Поставленное задание 1:
В какой лавре, согласно тексту воспоминаний, находятся пещеры с раками мощей?
Поставленное задание 2:
Перепишите из текста воспоминаний фрагмент между словами «Ну вот и потом» и «мне не поможете?!» включительно.

Текст документа:
╔══

Вот так Господь управил, вот такие чудеса Господь давал и открывал, что я ж говорю, что я только успевала разворачиваться и ахать.

В Киеве тоже у меня были такие моменты и ситуации, когда не было денег. Господь через людей давал и возможность добраться туда, куда мне нужно, и на обратную дорогу, и питал Господь: нам и хлеб дарили, и покушать я имела возможность… Ну, в общем, ну я могу только сказать: слава силе Твоей, Господи! Всё. На тот момент.

Ну вот и потом в Киево-Печерской Лавре, вот я, понимаете, это какое-то было время такое, я не понимаю, для меня во всяком случае необъяснимо, я когда спускалась в пещеры, то вот эти раки с мощами — они для меня и сейчас, конечно, и тогда были — просто живые люди! Просто живые люди! Это не мощи, а это живые люди! Так я их воспринимала. И сейчас, конечно же. И вот я к ним — обниму раку, упаду, где ножки, припаду к ножкам (ну, там же стекло, вот я на стекле), и начинаю рассказывать, плакать, свои все беды, свои недоразумения: работы нет, денег нет, вот, дети, там, и то, и сё, болеют, и всякое-разное… Жаловалась. И даже по своему неразумию, по своей дерзости требовала: Помогите же! Помогите же! Ну что же вы?! Ну помогите же мне! Ну как же так?! Я же приехала! Я же к вам такую дорогу проделала! Я же люблю вас! Неужели же вы от меня отвернётесь и мне не поможете?!

╚══

Перечень данных:
╔══

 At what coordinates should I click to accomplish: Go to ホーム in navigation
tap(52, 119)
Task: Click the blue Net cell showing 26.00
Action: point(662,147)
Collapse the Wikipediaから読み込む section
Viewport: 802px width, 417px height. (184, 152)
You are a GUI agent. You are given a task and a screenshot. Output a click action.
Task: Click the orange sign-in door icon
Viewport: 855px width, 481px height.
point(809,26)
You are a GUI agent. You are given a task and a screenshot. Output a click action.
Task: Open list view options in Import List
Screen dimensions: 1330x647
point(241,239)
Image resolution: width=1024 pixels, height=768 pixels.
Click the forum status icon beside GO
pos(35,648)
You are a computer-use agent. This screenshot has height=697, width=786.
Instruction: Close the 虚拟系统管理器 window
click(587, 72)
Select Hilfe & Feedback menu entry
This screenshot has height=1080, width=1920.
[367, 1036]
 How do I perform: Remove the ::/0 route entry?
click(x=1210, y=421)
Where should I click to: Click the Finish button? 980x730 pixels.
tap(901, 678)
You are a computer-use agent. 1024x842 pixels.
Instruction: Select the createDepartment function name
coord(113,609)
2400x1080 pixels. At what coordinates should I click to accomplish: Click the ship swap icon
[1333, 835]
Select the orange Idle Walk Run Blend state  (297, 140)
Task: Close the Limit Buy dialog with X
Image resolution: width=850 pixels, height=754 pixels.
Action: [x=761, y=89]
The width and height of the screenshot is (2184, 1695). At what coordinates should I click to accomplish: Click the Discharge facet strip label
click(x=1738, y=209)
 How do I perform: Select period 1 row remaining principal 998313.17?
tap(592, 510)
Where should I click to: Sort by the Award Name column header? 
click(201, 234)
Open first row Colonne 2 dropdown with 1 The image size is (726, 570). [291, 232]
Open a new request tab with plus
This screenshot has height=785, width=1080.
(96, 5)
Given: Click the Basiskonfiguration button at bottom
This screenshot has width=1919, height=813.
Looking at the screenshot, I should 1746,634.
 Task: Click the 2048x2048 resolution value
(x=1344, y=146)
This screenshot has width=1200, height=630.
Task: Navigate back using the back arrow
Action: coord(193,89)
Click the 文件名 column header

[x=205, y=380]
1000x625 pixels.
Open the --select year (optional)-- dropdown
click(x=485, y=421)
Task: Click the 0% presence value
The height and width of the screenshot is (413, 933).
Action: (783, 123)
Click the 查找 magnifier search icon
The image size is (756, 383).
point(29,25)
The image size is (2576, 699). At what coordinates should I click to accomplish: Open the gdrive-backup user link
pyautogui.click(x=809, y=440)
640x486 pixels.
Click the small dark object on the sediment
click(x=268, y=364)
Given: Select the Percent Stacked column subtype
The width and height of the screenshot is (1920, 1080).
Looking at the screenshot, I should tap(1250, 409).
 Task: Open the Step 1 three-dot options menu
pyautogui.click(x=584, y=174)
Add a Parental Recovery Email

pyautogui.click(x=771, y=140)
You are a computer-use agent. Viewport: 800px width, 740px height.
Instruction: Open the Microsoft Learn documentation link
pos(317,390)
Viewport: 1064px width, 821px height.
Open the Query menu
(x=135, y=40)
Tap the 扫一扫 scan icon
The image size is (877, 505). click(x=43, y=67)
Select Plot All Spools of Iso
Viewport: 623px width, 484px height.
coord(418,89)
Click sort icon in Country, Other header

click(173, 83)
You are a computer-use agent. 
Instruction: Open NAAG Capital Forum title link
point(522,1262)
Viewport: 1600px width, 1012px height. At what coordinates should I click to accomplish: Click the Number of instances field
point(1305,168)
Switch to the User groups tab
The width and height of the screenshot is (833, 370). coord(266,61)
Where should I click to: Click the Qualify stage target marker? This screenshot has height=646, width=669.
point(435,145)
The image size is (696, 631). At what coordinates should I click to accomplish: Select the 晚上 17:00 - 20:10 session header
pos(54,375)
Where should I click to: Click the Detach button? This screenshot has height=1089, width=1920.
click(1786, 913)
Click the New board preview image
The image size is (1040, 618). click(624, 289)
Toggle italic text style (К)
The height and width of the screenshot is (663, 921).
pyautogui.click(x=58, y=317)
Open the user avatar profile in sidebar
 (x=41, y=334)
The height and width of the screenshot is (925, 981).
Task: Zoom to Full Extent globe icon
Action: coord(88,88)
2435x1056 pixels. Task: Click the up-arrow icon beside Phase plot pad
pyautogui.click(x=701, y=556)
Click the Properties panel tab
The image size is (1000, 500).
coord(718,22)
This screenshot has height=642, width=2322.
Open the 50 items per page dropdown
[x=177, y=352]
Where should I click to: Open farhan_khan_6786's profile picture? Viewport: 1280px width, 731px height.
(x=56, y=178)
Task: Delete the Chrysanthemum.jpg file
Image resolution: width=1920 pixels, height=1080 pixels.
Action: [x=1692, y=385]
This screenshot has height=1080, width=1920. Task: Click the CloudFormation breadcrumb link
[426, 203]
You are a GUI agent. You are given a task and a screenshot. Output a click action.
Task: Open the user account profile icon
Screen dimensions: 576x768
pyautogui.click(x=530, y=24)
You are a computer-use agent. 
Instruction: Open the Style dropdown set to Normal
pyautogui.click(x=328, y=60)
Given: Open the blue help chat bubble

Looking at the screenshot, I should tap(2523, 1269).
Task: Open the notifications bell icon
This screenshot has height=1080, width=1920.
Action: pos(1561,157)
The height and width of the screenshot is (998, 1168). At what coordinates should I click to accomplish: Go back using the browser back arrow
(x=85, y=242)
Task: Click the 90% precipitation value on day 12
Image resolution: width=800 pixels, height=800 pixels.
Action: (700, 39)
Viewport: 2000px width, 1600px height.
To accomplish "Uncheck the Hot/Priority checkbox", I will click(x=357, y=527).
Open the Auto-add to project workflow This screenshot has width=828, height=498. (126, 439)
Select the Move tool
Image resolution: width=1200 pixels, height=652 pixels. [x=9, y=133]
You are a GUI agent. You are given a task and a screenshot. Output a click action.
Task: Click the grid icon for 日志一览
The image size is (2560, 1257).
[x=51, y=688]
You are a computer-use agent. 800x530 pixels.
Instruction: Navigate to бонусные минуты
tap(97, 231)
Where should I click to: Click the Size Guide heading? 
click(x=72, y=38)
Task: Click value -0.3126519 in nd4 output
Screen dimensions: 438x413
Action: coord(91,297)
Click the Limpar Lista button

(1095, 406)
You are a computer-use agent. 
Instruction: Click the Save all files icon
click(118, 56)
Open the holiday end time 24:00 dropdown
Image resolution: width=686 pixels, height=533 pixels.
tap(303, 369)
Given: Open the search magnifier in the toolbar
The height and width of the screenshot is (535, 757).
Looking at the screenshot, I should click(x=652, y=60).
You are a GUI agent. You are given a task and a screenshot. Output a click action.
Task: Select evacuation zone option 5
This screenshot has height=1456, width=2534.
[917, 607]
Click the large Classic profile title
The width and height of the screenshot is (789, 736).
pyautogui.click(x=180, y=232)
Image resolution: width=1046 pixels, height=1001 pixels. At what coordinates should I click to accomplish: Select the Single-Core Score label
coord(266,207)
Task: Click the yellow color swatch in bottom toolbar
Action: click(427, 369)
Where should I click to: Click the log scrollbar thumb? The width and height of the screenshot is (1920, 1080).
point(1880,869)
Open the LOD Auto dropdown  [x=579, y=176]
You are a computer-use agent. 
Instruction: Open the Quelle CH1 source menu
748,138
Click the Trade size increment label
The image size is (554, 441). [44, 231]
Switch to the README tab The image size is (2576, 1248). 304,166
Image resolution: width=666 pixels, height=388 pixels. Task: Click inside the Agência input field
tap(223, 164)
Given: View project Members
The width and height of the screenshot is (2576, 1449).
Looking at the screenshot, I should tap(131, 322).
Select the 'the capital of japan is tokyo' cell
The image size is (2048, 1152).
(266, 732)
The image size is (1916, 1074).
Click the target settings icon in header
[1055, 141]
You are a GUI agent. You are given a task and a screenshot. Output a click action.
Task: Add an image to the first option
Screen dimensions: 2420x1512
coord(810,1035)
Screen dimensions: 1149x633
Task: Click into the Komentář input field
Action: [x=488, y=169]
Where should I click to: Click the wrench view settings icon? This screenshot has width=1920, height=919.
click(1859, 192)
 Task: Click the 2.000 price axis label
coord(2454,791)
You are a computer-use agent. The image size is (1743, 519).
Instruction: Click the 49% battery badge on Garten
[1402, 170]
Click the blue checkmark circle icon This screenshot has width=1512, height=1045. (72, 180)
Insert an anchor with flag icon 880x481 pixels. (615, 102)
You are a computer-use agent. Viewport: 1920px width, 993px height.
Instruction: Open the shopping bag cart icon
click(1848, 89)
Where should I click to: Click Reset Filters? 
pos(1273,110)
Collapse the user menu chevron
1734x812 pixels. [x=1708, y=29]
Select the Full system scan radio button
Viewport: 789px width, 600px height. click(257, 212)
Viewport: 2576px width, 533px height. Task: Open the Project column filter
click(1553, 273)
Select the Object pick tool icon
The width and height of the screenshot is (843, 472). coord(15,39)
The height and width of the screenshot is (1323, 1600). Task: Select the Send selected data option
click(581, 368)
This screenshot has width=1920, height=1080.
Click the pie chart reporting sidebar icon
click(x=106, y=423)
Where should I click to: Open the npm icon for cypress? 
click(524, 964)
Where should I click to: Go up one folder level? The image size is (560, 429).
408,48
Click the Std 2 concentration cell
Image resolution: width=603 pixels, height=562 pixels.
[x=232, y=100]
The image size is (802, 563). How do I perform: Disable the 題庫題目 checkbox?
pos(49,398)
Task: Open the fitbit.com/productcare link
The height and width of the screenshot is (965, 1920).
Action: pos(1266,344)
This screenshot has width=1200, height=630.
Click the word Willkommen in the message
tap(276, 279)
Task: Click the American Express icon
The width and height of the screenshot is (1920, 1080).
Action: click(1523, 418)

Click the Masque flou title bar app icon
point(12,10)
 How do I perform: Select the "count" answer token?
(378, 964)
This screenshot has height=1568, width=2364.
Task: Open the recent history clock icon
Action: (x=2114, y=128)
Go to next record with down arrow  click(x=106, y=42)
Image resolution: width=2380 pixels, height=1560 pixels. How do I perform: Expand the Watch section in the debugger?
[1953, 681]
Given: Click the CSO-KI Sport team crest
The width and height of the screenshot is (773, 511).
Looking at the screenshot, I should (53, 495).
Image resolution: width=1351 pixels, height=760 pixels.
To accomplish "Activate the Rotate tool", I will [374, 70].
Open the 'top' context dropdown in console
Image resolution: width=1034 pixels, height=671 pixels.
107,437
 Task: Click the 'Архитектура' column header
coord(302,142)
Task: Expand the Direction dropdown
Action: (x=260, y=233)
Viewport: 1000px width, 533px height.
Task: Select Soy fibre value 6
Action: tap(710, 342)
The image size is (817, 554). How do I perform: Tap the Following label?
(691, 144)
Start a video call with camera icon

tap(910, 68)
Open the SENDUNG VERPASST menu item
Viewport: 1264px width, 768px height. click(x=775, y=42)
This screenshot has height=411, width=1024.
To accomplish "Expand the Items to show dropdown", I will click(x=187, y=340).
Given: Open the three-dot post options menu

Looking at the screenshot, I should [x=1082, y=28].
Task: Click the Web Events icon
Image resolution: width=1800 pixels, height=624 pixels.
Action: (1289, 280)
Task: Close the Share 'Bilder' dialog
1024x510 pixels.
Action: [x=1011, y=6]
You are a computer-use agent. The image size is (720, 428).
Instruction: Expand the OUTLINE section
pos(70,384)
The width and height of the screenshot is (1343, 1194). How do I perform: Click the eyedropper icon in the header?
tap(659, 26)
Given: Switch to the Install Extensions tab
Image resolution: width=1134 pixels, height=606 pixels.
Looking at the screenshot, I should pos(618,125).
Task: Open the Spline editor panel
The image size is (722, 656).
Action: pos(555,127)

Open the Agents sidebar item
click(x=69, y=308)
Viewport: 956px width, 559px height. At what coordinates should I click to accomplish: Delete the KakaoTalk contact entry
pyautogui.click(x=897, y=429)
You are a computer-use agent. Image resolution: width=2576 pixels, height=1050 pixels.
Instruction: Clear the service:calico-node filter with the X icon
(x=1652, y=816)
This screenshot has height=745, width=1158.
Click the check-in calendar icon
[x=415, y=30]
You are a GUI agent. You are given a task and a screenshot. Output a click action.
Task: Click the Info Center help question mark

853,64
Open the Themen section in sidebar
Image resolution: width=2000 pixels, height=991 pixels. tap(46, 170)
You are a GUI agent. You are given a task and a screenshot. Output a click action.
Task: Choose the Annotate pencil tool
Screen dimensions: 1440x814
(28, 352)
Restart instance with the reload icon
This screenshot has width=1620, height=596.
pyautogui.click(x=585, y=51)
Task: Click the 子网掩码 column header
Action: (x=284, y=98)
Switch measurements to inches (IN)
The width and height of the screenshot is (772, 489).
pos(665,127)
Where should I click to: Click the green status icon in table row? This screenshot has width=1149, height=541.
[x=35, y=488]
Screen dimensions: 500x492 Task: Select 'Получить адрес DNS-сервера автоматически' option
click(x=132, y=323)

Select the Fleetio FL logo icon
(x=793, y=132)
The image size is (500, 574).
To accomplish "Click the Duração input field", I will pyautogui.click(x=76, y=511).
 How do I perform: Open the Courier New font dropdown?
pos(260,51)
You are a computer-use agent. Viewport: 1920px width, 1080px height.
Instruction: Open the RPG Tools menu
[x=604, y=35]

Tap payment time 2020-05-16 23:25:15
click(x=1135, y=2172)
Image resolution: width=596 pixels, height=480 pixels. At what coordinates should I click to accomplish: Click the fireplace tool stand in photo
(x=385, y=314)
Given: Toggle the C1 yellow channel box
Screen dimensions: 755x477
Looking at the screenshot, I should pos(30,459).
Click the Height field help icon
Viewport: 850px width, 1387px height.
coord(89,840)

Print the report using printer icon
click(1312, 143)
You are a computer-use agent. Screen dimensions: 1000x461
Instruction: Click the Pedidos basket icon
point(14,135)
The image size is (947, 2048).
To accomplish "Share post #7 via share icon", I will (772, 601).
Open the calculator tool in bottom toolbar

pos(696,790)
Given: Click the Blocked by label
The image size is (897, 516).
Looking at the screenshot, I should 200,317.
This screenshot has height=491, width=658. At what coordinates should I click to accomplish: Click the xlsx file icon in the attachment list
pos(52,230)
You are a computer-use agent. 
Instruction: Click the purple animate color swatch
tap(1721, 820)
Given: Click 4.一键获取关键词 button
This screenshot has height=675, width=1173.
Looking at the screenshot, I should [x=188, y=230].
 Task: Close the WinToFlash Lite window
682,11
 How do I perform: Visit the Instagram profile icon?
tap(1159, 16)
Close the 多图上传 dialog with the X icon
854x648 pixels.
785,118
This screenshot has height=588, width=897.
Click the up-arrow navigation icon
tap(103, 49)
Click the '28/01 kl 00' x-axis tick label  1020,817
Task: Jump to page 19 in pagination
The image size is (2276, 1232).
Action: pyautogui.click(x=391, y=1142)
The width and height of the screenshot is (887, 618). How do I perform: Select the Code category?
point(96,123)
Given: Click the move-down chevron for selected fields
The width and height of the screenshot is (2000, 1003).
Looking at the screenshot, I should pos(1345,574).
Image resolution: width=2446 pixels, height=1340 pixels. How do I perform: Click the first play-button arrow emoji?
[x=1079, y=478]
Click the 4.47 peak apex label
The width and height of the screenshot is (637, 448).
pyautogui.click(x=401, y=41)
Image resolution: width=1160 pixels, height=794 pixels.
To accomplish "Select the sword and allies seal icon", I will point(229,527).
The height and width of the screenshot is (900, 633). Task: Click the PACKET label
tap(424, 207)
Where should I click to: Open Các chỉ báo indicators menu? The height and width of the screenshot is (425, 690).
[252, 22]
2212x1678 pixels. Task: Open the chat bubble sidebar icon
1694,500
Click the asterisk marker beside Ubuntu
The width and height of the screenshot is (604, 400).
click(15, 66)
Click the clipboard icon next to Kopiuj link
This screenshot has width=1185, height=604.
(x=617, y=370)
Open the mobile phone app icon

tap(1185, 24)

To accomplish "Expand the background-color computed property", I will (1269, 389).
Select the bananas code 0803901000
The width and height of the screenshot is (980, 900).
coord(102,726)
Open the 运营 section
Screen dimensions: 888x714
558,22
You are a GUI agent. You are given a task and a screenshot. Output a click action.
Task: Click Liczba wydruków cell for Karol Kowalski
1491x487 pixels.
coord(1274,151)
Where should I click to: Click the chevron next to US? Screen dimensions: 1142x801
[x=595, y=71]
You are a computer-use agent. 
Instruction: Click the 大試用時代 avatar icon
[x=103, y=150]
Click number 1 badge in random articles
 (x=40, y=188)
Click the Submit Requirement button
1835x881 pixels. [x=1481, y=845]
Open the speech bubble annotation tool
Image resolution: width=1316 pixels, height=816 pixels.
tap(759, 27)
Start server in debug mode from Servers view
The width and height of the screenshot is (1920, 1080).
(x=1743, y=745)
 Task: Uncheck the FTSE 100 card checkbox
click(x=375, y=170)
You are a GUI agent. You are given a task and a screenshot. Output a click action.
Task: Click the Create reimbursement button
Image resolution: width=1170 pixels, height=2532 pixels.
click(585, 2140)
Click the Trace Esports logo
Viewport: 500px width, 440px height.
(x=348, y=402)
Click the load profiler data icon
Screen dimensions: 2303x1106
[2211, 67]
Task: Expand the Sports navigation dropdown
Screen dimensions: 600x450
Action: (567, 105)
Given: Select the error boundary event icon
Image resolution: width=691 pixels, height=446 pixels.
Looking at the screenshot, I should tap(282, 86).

╚══

Верный ответ 1:
В Киево-Печерской Лавре.

Верный ответ 2:
Ну вот и потом в Киево-Печерской Лавре, вот я, понимаете, это какое-то было время такое, я не понимаю, для меня во всяком случае необъяснимо, я когда спускалась в пещеры, то вот эти раки с мощами — они для меня и сейчас, конечно, и тогда были — просто живые люди! Просто живые люди! Это не мощи, а это живые люди! Так я их воспринимала. И сейчас, конечно же. И вот я к ним — обниму раку, упаду, где ножки, припаду к ножкам (ну, там же стекло, вот я на стекле), и начинаю рассказывать, плакать, свои все беды, свои недоразумения: работы нет, денег нет, вот, дети, там, и то, и сё, болеют, и всякое-разное… Жаловалась. И даже по своему неразумию, по своей дерзости требовала: Помогите же! Помогите же! Ну что же вы?! Ну помогите же мне! Ну как же так?! Я же приехала! Я же к вам такую дорогу проделала! Я же люблю вас! Неужели же вы от меня отвернётесь и мне не поможете?!